INPUT DATA:
*** Begin section ***
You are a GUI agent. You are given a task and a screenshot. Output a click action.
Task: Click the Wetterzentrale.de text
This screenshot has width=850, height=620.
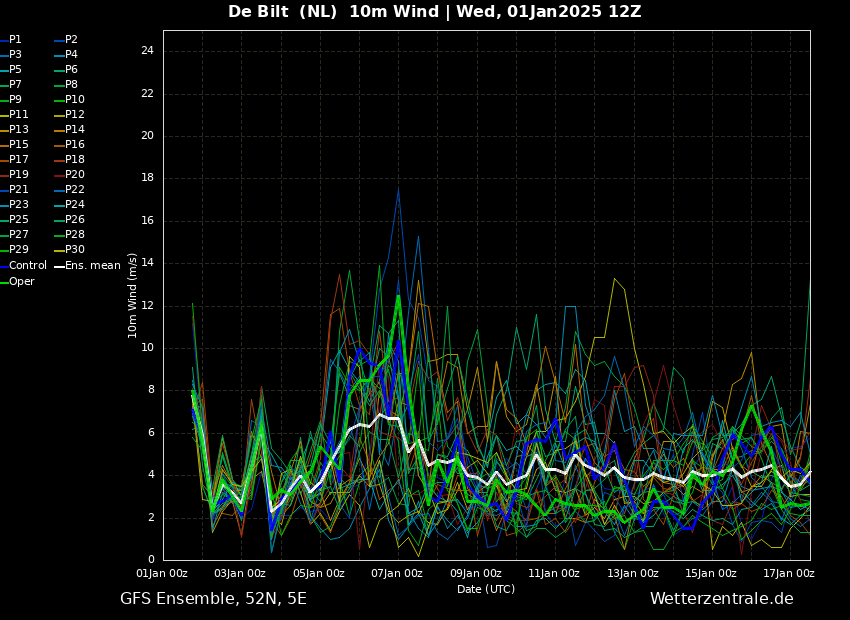[x=721, y=599]
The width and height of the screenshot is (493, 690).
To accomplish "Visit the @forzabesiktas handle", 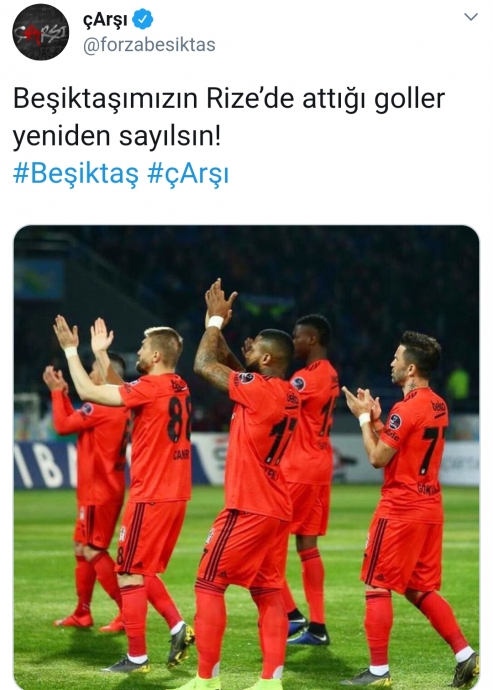I will 149,45.
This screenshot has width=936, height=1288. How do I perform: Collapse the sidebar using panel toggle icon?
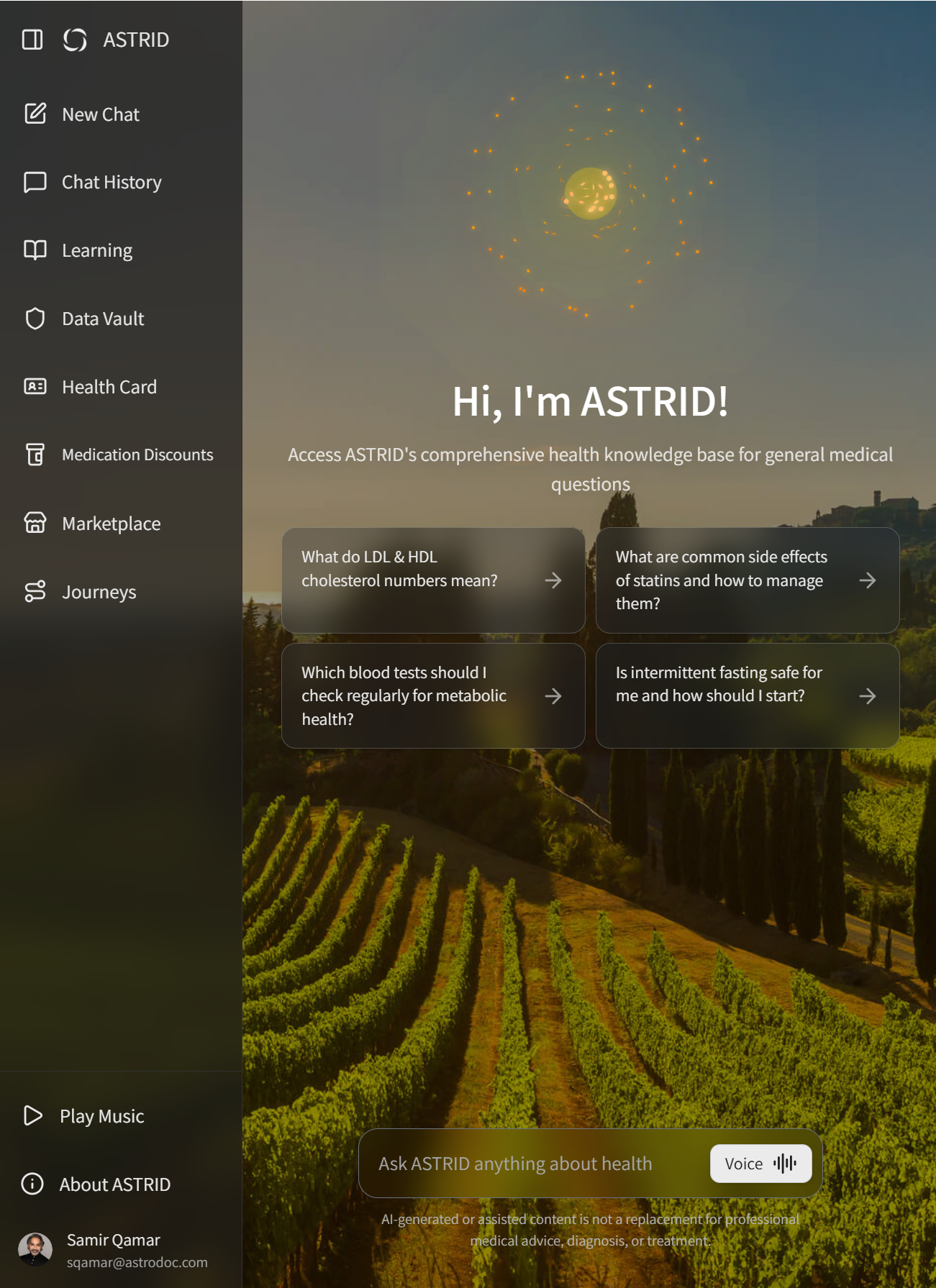tap(32, 40)
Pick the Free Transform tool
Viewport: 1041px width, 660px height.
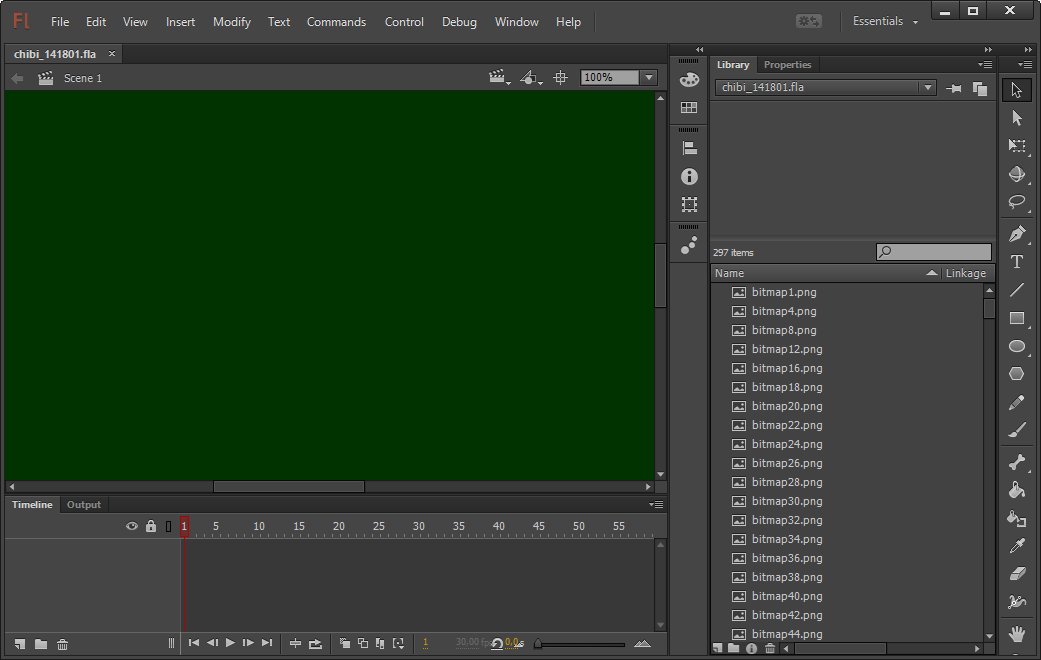tap(1017, 146)
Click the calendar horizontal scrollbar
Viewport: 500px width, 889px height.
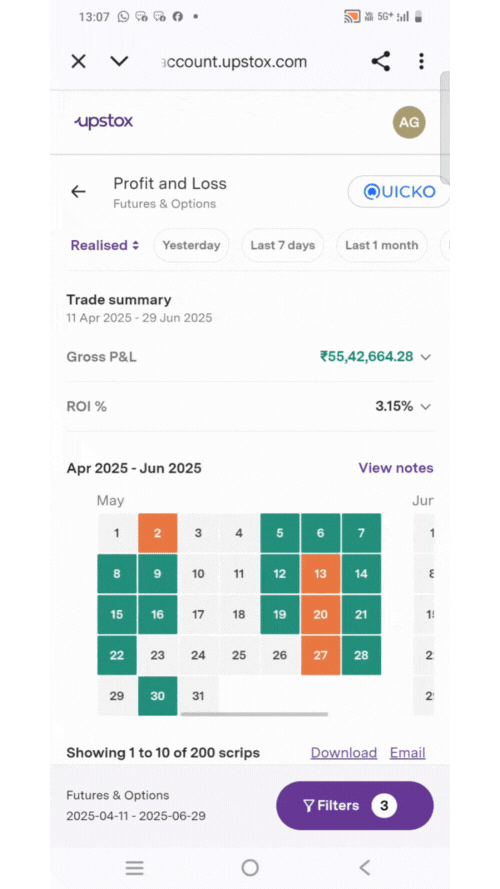[x=254, y=714]
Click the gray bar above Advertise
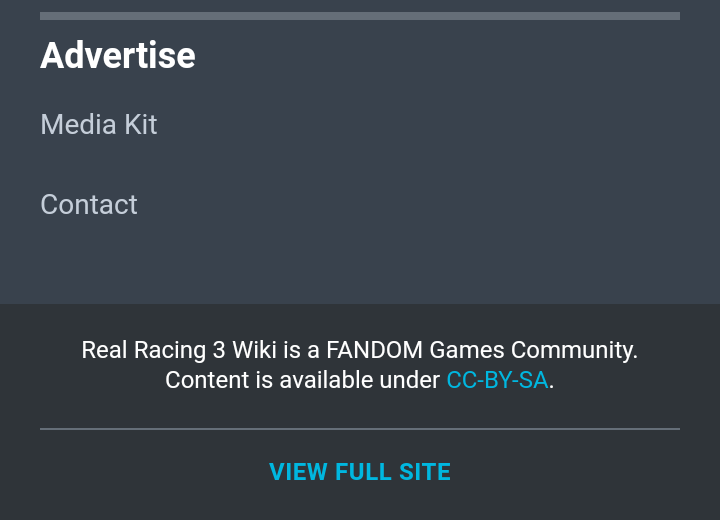Viewport: 720px width, 520px height. pos(360,16)
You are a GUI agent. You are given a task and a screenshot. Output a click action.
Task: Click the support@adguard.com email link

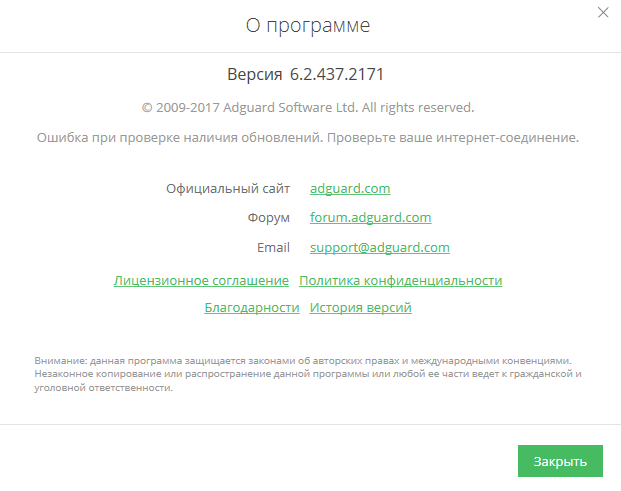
*** End section ***
WHAT THE TASK REQUIRES:
Repeat the lines exactly, starting with the line that contains "This screenshot has width=936, height=1288." and ending with the last line of the entries. Keep both of those lines but no pictures.

COMPLETED EXERCISE:
This screenshot has width=936, height=1288. How do I perform: Collapse the sidebar using panel toggle icon?
tap(32, 40)
Pick the Free Transform tool
Viewport: 1041px width, 660px height.
tap(1017, 146)
Click the calendar horizontal scrollbar
Viewport: 500px width, 889px height.
[x=254, y=714]
Click the gray bar above Advertise
Viewport: 720px width, 520px height. pos(360,16)
You are a GUI agent. You are given a task and a screenshot. Output a click action.
Task: Click the support@adguard.com email link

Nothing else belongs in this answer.